— Supplied information —
::::

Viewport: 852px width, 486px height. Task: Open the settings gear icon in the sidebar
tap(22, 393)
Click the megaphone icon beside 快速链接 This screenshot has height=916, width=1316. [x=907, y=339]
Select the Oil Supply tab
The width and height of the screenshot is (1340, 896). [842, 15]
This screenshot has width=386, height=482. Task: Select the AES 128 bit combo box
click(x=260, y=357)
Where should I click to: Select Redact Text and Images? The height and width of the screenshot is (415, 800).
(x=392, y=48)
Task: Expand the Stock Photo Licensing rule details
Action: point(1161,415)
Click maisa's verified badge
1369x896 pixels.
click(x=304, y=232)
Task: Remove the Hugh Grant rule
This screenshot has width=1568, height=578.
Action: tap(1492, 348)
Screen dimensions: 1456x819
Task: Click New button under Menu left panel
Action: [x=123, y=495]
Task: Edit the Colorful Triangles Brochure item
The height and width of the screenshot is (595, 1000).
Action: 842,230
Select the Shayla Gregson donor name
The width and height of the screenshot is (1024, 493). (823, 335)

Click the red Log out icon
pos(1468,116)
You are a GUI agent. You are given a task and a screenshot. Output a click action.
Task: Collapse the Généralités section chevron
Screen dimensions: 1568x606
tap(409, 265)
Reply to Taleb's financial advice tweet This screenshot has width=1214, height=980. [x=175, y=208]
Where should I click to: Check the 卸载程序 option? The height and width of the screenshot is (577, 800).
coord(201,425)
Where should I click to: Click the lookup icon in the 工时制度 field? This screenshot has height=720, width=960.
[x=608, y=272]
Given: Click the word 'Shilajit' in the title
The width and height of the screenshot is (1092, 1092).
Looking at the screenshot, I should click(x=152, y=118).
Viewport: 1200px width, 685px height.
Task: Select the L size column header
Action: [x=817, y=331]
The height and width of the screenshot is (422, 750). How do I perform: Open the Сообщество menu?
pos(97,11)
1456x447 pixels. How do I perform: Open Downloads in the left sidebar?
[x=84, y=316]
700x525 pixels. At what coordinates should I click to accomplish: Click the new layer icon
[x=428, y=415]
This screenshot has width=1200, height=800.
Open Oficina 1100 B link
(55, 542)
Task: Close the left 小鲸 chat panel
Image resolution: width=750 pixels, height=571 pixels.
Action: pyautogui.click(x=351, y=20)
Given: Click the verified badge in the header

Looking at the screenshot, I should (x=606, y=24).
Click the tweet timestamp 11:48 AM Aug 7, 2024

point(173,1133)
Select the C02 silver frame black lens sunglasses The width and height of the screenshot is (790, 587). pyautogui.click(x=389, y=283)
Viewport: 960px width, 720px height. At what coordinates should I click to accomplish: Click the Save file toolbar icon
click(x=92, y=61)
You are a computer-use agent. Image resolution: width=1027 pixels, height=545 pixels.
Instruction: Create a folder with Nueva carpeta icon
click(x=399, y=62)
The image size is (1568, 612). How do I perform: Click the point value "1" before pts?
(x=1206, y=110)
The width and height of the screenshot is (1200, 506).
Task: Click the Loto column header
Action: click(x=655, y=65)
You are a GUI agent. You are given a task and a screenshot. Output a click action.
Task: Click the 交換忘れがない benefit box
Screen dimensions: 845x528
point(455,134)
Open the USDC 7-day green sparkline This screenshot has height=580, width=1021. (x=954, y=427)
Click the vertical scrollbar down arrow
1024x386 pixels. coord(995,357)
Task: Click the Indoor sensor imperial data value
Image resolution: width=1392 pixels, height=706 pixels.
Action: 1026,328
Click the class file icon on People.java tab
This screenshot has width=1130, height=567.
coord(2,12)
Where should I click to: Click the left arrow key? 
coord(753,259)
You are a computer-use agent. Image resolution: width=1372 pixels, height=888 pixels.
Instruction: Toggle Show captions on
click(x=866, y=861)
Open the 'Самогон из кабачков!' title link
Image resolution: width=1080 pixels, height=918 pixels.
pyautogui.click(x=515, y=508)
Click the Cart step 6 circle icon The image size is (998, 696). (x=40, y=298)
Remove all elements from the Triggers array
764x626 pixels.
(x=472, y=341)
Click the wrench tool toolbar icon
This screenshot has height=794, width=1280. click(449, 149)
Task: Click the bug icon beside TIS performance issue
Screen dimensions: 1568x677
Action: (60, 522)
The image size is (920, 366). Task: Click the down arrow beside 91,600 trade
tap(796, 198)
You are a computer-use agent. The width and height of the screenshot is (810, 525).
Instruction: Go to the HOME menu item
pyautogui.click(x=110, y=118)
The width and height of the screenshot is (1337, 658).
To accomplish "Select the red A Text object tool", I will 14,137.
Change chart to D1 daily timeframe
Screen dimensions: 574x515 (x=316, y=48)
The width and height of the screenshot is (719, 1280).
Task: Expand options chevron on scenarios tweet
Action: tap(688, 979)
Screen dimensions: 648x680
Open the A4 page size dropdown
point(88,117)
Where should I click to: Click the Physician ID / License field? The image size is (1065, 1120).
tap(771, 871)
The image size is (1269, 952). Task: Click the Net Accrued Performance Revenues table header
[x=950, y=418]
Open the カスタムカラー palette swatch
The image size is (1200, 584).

::::

— What to do —
Would you set down the full listing exactly as it reads?

— Expected answer —
Viewport: 852px width, 486px height. Task: Open the settings gear icon in the sidebar
tap(22, 393)
Click the megaphone icon beside 快速链接 This screenshot has height=916, width=1316. [x=907, y=339]
Select the Oil Supply tab
The width and height of the screenshot is (1340, 896). [842, 15]
This screenshot has width=386, height=482. Task: Select the AES 128 bit combo box
click(x=260, y=357)
Where should I click to: Select Redact Text and Images? The height and width of the screenshot is (415, 800).
(x=392, y=48)
Task: Expand the Stock Photo Licensing rule details
Action: point(1161,415)
Click maisa's verified badge
1369x896 pixels.
click(x=304, y=232)
Task: Remove the Hugh Grant rule
This screenshot has width=1568, height=578.
Action: tap(1492, 348)
Screen dimensions: 1456x819
Task: Click New button under Menu left panel
Action: [x=123, y=495]
Task: Edit the Colorful Triangles Brochure item
The height and width of the screenshot is (595, 1000).
Action: 842,230
Select the Shayla Gregson donor name
The width and height of the screenshot is (1024, 493). (823, 335)

Click the red Log out icon
pos(1468,116)
You are a GUI agent. You are given a task and a screenshot. Output a click action.
Task: Collapse the Généralités section chevron
Screen dimensions: 1568x606
tap(409, 265)
Reply to Taleb's financial advice tweet This screenshot has width=1214, height=980. [x=175, y=208]
Where should I click to: Check the 卸载程序 option? The height and width of the screenshot is (577, 800).
coord(201,425)
Where should I click to: Click the lookup icon in the 工时制度 field? This screenshot has height=720, width=960.
[x=608, y=272]
Given: Click the word 'Shilajit' in the title
The width and height of the screenshot is (1092, 1092).
Looking at the screenshot, I should click(x=152, y=118).
Viewport: 1200px width, 685px height.
Task: Select the L size column header
Action: [x=817, y=331]
The height and width of the screenshot is (422, 750). How do I perform: Open the Сообщество menu?
pos(97,11)
1456x447 pixels. How do I perform: Open Downloads in the left sidebar?
[x=84, y=316]
700x525 pixels. At what coordinates should I click to accomplish: Click the new layer icon
[x=428, y=415]
This screenshot has width=1200, height=800.
Open Oficina 1100 B link
(55, 542)
Task: Close the left 小鲸 chat panel
Image resolution: width=750 pixels, height=571 pixels.
Action: pyautogui.click(x=351, y=20)
Given: Click the verified badge in the header

Looking at the screenshot, I should (x=606, y=24).
Click the tweet timestamp 11:48 AM Aug 7, 2024

point(173,1133)
Select the C02 silver frame black lens sunglasses The width and height of the screenshot is (790, 587). pyautogui.click(x=389, y=283)
Viewport: 960px width, 720px height. At what coordinates should I click to accomplish: Click the Save file toolbar icon
click(x=92, y=61)
You are a computer-use agent. Image resolution: width=1027 pixels, height=545 pixels.
Instruction: Create a folder with Nueva carpeta icon
click(x=399, y=62)
The image size is (1568, 612). How do I perform: Click the point value "1" before pts?
(x=1206, y=110)
The width and height of the screenshot is (1200, 506).
Task: Click the Loto column header
Action: click(x=655, y=65)
You are a GUI agent. You are given a task and a screenshot. Output a click action.
Task: Click the 交換忘れがない benefit box
Screen dimensions: 845x528
point(455,134)
Open the USDC 7-day green sparkline This screenshot has height=580, width=1021. (x=954, y=427)
Click the vertical scrollbar down arrow
1024x386 pixels. coord(995,357)
Task: Click the Indoor sensor imperial data value
Image resolution: width=1392 pixels, height=706 pixels.
Action: 1026,328
Click the class file icon on People.java tab
This screenshot has width=1130, height=567.
coord(2,12)
Where should I click to: Click the left arrow key? 
coord(753,259)
You are a computer-use agent. Image resolution: width=1372 pixels, height=888 pixels.
Instruction: Toggle Show captions on
click(x=866, y=861)
Open the 'Самогон из кабачков!' title link
Image resolution: width=1080 pixels, height=918 pixels.
pyautogui.click(x=515, y=508)
Click the Cart step 6 circle icon The image size is (998, 696). (x=40, y=298)
Remove all elements from the Triggers array
764x626 pixels.
(x=472, y=341)
Click the wrench tool toolbar icon
This screenshot has height=794, width=1280. click(449, 149)
Task: Click the bug icon beside TIS performance issue
Screen dimensions: 1568x677
Action: (60, 522)
The image size is (920, 366). Task: Click the down arrow beside 91,600 trade
tap(796, 198)
You are a computer-use agent. The width and height of the screenshot is (810, 525).
Instruction: Go to the HOME menu item
pyautogui.click(x=110, y=118)
The width and height of the screenshot is (1337, 658).
To accomplish "Select the red A Text object tool", I will 14,137.
Change chart to D1 daily timeframe
Screen dimensions: 574x515 (x=316, y=48)
The width and height of the screenshot is (719, 1280).
Task: Expand options chevron on scenarios tweet
Action: tap(688, 979)
Screen dimensions: 648x680
Open the A4 page size dropdown
point(88,117)
Where should I click to: Click the Physician ID / License field? The image size is (1065, 1120).
tap(771, 871)
The image size is (1269, 952). Task: Click the Net Accrued Performance Revenues table header
[x=950, y=418]
Open the カスタムカラー palette swatch
The image size is (1200, 584).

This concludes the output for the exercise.